Effectif exceptionnel pour cette Damnation de Faust, pléthore qui saute aux yeux rien qu’à voir les quatre harpes installées du côté gauche du plateau et surtout une énorme estrade arrière qui accueille non seulement le Chœur de l’Opéra de Stuttgart au grand complet mais aussi en renfort les ténors et basses du Chœur Philharmonia de Vienne. Les voix féminines se retrouvent en minorité dans cette masse où l’on remarque surtout, au centre, un imposant groupe de voix graves, impressionnants gaillards au thorax aussi larges que des armoires...


L’inflation de décibels que l’on pouvait redouter ne se fait pas attendre. Simon Rattle essaie tant bien que mal de limiter les ambitions de son orchestre, mais les éventuels signaux de modération qu’il envoie aux choristes restent sans effet. Voire quand les voix masculines sont invitées à en prendre à leur aise, elles passent le mur du son.

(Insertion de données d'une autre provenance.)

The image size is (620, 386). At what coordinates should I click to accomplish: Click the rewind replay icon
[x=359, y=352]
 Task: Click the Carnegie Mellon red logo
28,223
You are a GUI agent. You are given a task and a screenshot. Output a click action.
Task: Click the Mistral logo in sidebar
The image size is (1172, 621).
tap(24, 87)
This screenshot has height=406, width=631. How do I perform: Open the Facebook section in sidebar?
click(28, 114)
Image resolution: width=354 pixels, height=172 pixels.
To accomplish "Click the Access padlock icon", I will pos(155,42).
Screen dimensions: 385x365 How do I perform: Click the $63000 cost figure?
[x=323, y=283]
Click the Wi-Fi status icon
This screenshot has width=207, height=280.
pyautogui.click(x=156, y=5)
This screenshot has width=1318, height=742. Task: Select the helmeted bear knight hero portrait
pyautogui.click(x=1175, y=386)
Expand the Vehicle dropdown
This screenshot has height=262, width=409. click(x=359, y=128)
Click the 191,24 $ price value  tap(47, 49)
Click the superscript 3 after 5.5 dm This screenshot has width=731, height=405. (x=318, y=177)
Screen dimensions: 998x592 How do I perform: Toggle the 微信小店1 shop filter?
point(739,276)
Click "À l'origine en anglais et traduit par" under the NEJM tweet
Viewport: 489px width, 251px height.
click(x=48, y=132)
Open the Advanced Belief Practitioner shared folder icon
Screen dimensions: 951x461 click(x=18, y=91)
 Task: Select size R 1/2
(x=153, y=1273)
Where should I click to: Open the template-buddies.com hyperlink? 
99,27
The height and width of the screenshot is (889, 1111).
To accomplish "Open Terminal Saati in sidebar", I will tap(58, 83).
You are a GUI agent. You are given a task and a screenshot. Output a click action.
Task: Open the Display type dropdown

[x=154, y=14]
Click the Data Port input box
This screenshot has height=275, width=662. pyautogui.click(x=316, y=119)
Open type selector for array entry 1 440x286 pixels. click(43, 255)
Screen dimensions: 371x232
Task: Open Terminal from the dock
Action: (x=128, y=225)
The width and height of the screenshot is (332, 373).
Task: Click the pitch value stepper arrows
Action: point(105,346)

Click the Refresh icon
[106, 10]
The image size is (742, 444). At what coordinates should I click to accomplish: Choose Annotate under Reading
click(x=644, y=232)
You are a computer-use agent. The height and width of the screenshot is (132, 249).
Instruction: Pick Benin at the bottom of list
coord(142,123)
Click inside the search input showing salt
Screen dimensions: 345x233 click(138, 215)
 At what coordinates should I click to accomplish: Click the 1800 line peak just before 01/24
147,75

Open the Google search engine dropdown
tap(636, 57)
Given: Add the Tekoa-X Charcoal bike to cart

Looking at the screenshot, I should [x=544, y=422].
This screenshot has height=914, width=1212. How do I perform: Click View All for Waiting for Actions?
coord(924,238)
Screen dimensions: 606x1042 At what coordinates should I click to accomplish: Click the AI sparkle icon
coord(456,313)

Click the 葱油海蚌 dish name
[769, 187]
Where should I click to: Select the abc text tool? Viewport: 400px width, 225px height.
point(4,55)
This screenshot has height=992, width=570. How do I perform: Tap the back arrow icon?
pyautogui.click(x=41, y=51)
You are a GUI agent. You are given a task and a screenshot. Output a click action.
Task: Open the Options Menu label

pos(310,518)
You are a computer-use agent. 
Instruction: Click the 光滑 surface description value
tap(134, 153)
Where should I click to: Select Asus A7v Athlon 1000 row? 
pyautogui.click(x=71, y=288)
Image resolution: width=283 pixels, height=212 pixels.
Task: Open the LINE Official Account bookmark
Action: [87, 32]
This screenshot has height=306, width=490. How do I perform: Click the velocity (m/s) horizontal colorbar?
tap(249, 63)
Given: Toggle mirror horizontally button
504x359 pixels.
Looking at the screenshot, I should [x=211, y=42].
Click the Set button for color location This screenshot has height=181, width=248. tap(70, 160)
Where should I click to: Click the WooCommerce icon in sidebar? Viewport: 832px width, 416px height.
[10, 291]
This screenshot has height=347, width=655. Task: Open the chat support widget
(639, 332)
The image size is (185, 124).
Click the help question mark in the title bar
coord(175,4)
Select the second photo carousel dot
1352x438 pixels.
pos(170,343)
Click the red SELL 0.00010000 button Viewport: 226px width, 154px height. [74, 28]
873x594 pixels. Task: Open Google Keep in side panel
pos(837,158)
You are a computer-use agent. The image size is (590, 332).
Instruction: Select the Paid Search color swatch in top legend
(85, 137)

La fugue chorale de la taverne d’Auerbach sonne si fort que l’on n’entend en fait plus rien de distinct, la saturation en décibels empêchant l’oreille de discerner le détail des parties chantées. Certes le Chœur de l’Opéra de Stuttgart se compose d’excellents éléments, qui de surcroît connaissent bien leur Damnation de Faust pour l’entretenir à leur répertoire courant sur scène (tous les choristes chantent cette version de concert sans partition), mais au lieu de laisser autant de générosité se déchaîner continuellement, il aurait mieux valu s’évertuer à brider ces valeureux enthousiasmes, ou même simplement limiter davantage l’effectif.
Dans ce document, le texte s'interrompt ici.